28 November 2023

Chapter 1: Introduction to Random Walk

by Vladimir

The initial encounter with stochastic calculus can be challenging, often appearing intricate and difficult to comprehend. This complexity can be attributed to certain prerequisites assumed by many introductory materials in the field. My goal here is to revisit this topic, starting from a foundational level accessible to those new to probability, with an emphasis on uncovering the inherent elegance of the subject.

In nature, complexity and simplicity are intricately linked, forming a unified whole. Each complex subject is composed of simpler elements, which in turn are built upon even more fundamental concepts. A "complex" phenomenon can be seen as a constellation of a more "simple" lower-level components. We can look at stochastic calculus through that lens: despite its apparent complexity, its foundation rests on straightforward, intuitive ideas from probability and statistics. To demonstrate this, we begin with the basics of binomial probabilities, which are fundamental to understanding the underlying structure of stochastic processes.
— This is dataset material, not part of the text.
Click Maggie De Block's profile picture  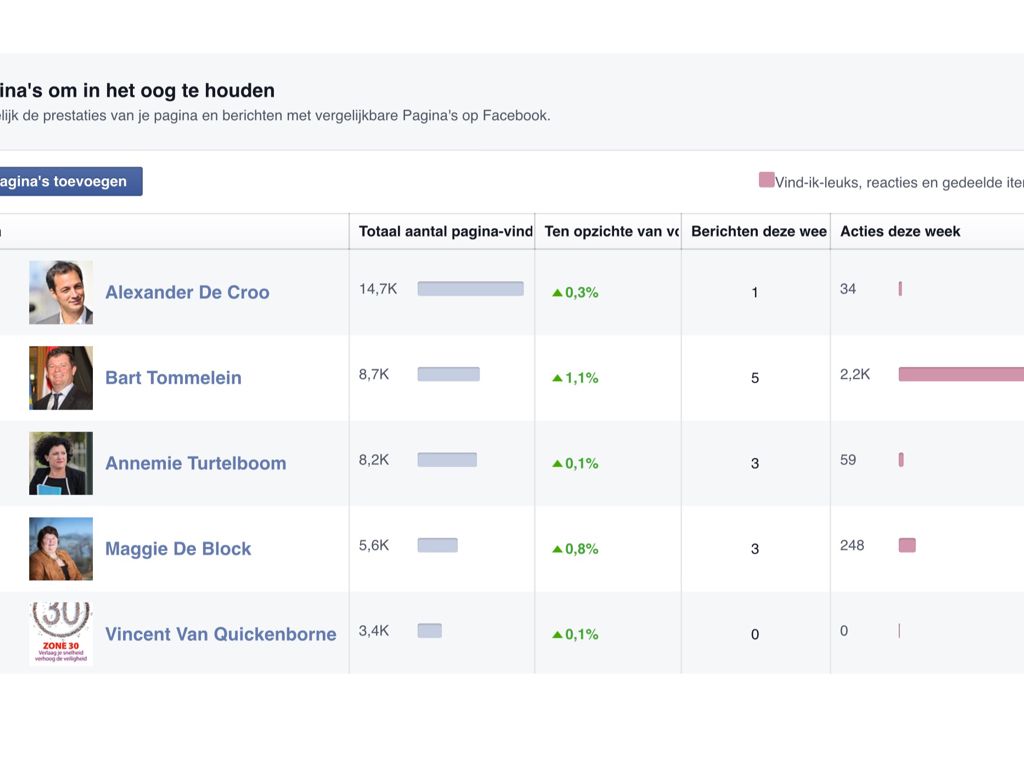(x=61, y=549)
In the first posts, I want to walk through the very basics in binomial probabilities, introducing discrete-time random walk and illustrating how we can derive a Brownian motion process from it, which is fundamental to stochastic calculus and time series modeling in general.
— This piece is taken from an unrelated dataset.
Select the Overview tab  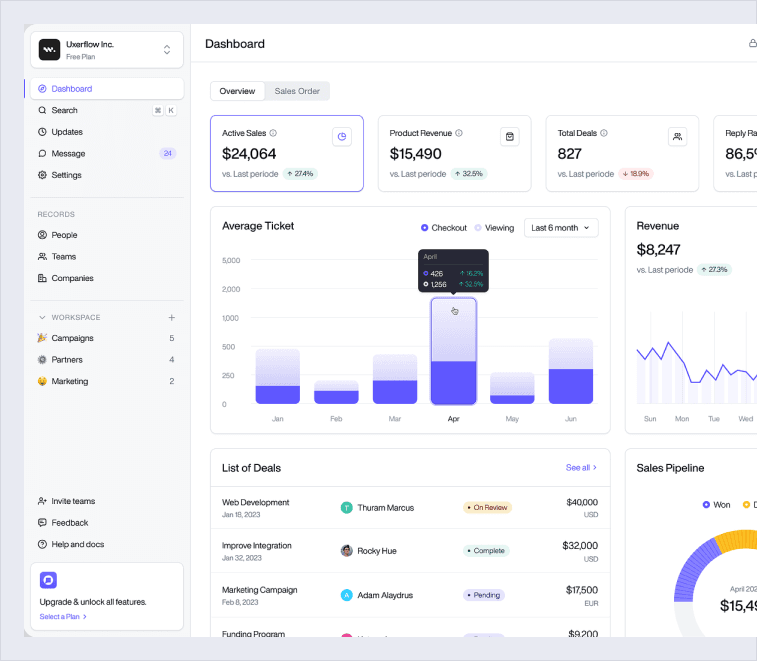(237, 91)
Usually, probability theory is introduced with Bernoulli samples and the Binomial distribution: where the first one introduces the concept of a random variable, the second defines how we can use algebra to study the (discrete) random variable. This is the foundation, and the remaining theory evolves from it. Going with this theme, I'll start in the same area but take a slightly different approach by focusing initially on the random walk, thereby examining the basics from a unique perspective.

Few things have an easier definition in math than it, since it literally means "the direction of each step is independently chosen by a flip of a coin." You can easily simulate a random walk on your own by repeating the following procedure: Find an open space, preferably outdoors with space for 100 steps in both right and left directions (we'll figure out why 100 later), and bring a coin with you.

As you arrive, take a coin and toss it. Then take a step to the right if it lands on heads, or to the left otherwise. Repeat this about 10,000 times (doctor's recommendation for daily activity) to see where it can lead you. After some time, from wherever place you find yourself at, you can look at your journey and the destination as an unbiased, pure random movement.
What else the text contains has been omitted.